> _Given request_: Extend the essay below on the European left and democratizing the EU by writing what comes after its final sentence.

━━ Excerpt

A radical internationalism is needed to democratise the EU and breathe new life into the left.

The left has been in disarray since 1991 – it never fully recovered from the collapse of the Soviet Union, despite widespread opposition to Stalinism and ­authoritarianism. In the past two decades, we have witnessed a major spasm of global capitalism that has triggered a long deflationary period across the United States and Europe. Just as the Great Depression did in the 1930s, this has created a breeding ground for xenophobia, racism and scapegoating.

The rise of centrism is also partly to blame. For a period in the late 1990s, it seemed that this had become the new doctrine of the left. In Britain, New Labour under Tony Blair was never part of the left. Margaret Thatcher was delighted by the manner in which his governments copied her policies and adopted her neoliberal mantra, though she did ask the question: if you want to vote for a Conservative, why not vote for a real one instead?

Parties such as New Labour, the Socialists in France and the Social Democrats in Germany might have called themselves the radical centre, but that was just labelling. What was happening under the surface was that the progressive parties of the left were being lured into financialisation. In the 1960s and 1970s the centre left was aware of its duty to act as a mediator between industrial capital and labour. Harold Wilson’s Labour Party, Willy Brandt’s Social Democrats in Germany and others understood that their duty was to strike a grand bargain whereby industrial capital ceded to workers’ demands for higher wages and better conditions, while they agreed to help fund the welfare state.

From the mid-1980s onwards, the left-wing leadership abandoned this duty. Industrial capital was in decline and it was much easier to look towards the super-profits of the City of London and the global banks. A Faustian pact was made with the financial sector – European governments turned a blind eye to what the bankers were doing and offered them further deregulation in exchange for a few crumbs from their table to fund welfare. This is what Tony Blair and Gordon Brown did in Britain, Gerhard Schröder did in Germany and the Socialists did in France. Then the financial crisis struck. At that point, social democrats throughout Europe lacked the moral strength and analytical power to tell bankers that although they would salvage the banks, their reign was over.

The best hope for the left is to come together to defeat the worst enemy of European democracy: “Euro-tina”, the reactionary dogma that “there is no alternative” to the continent’s current policies. Hence the EU’s true democratisation is the only alternative. This is what my collaborators and I hope to achieve with our new Democracy in Europe Movement 2025 (DiEM25). We are compiling a new economic agenda for Europe, which will answer the question I am asked on the streets everywhere I go, from Sweden to the UK: what can we do better within the EU? If the answer is “nothing”, the Brexiteers have a point – we might as well blow the whole thing up and start afresh. The alternative to the “Year Zero” approach is to recalibrate European institutions in the context of a practical and comprehensive agenda comprised of policies that will stabilise Europe’s social economy.

━━━━
━━ Supplied information

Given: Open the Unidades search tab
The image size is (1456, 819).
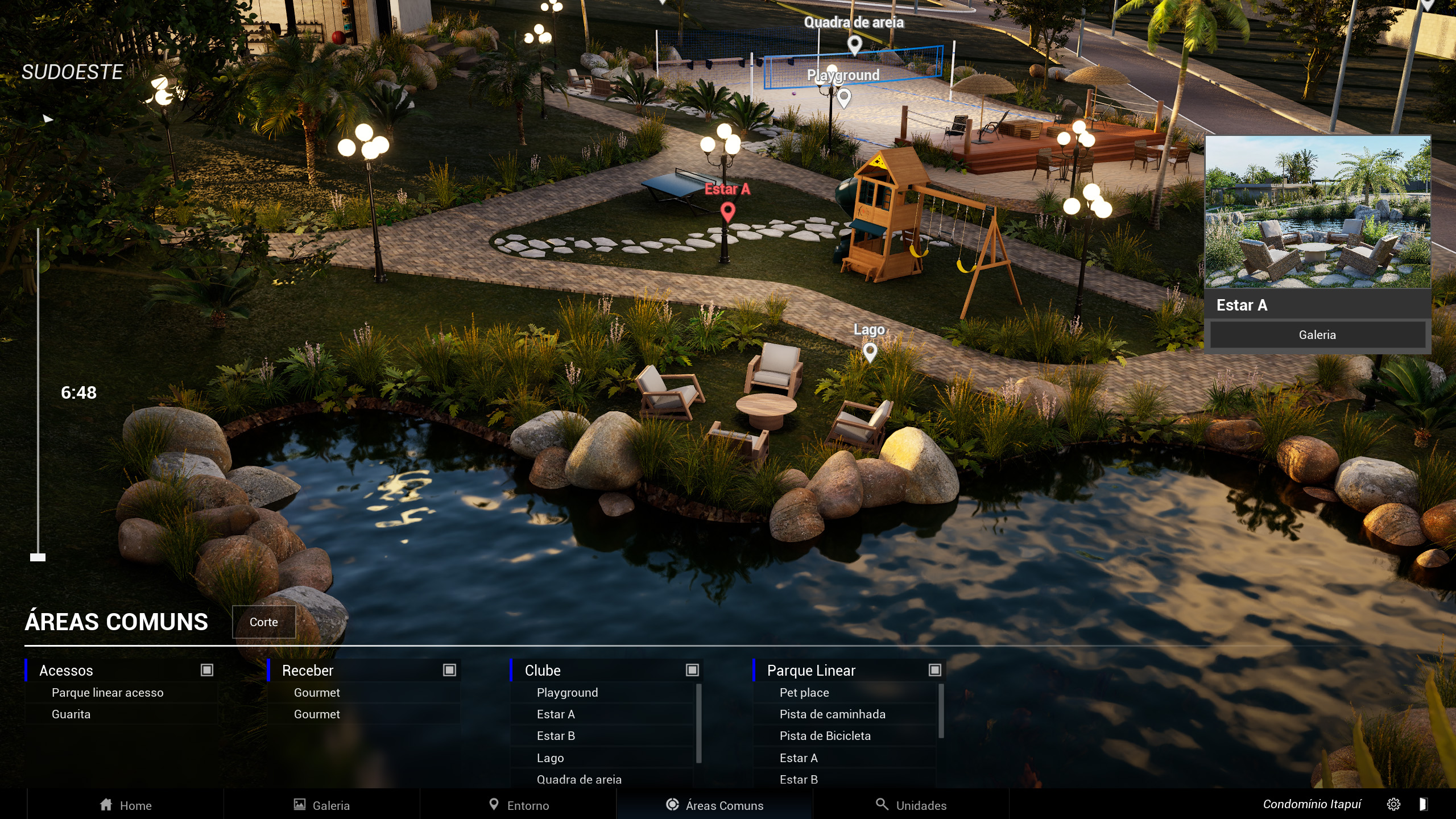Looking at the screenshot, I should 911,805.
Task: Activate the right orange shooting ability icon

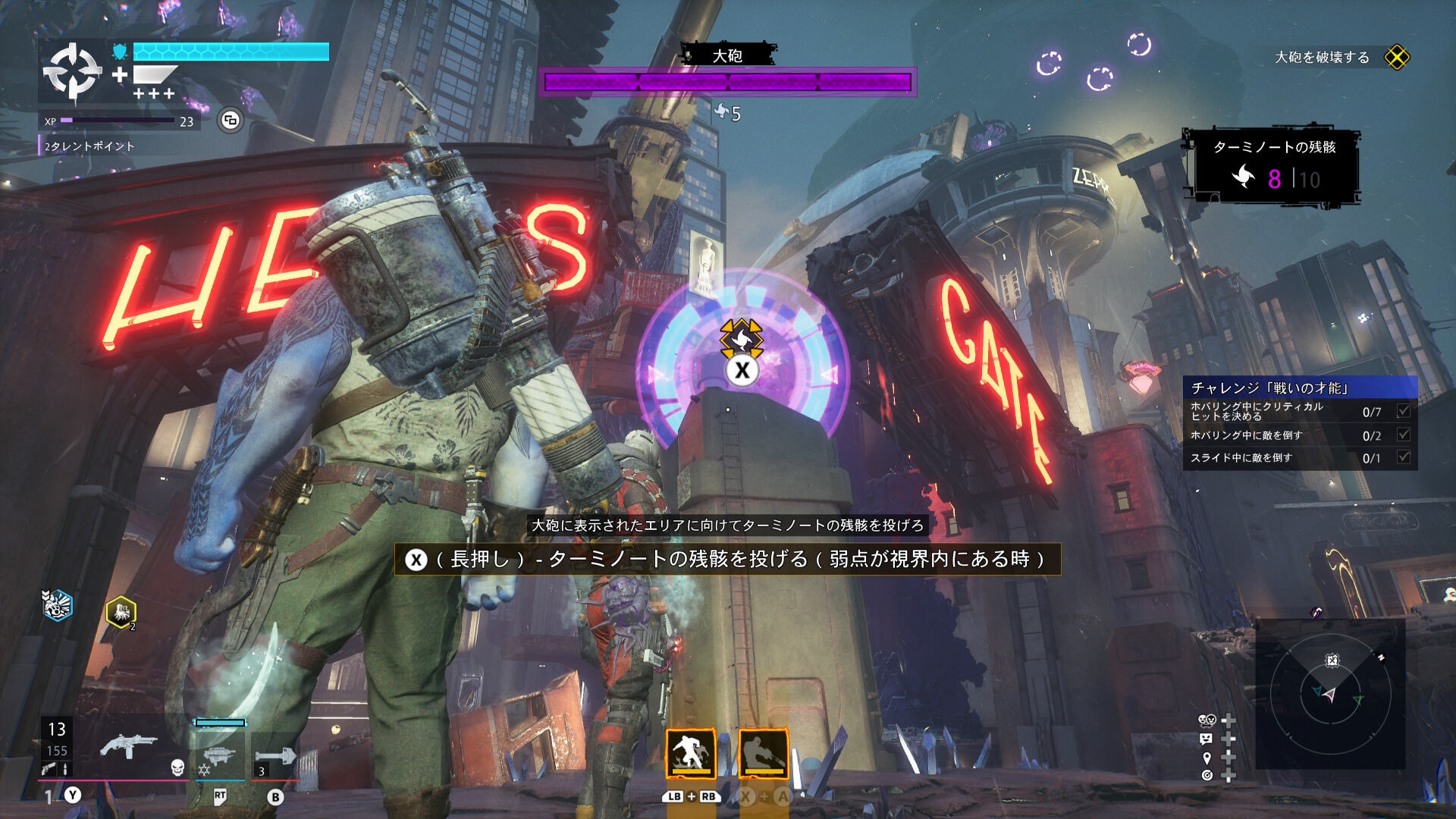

━━━━

> _Output of the exercise_:
The EU institutions are anti-Europeanist and contemptuous of democracy. People might wonder: if that is the case, why am I arguing to stay in, but against the Union? In response, I ask those who support the left-wing argument in favour of Brexit: since when has the British state been a friend of the working class? Never. And yet their argument is: do not dismantle it. The nation state was created to promote a fictitious notion of a national interest to co-opt labour and those on the fringes of society – the “lumpenproletariat”, as we once called them. The left understands that it is not our job to destroy institutions. Instead, we struggle to take them over and use them for good. I cut my political teeth protesting against the Greek state but I do not believe that it should be dismantled and the same argument applies to the EU.

Good people who are motivated to change society often fall out with each other. I am reminded of a scene in Monty Python’s Life of Brian – when the Judaean People’s Front confronts the People’s Front of Judaea and the Popular Front of Judaea. DiEM25’s task is to try to convince our fellow left-wingers that the solution is a pan-European unity movement. A concrete example of the power that this can have is the election of Barcelona’s new mayor, Ada Colau. A DiEM25 supporter, she won the race against the odds,
having started her career running a protest movement that championed the rights of citizens threatened with eviction because they were unable to pay their mortgages.

The Syriza government, in which I served as finance minister from January to July 2015, failed to achieve change because we ended up disunited and the prime minister capitulated to the EU at the moment when he had a mandate from the Greek people to do the opposite. My hope was that if Syriza had carried on with the struggle, we would have been a catalyst for movements across Europe (such as the one that has fuelled the rise of Jeremy Corbyn) to join us.

The capitulation of Alexis Tsipras was a hefty blow to the concept of radical inter­nationalism, but I still believe that internationalism offers the solution to the problems facing Europe in this deflationary era. The number of good-quality jobs has decreased, investment is depressed and optimism about the future is being destroyed. It is the left’s duty to do all we can to end this. If we can explain to the masses what the sources of their discontent are, we have a chance to breathe new life into the left. There are no guarantees – just a chance.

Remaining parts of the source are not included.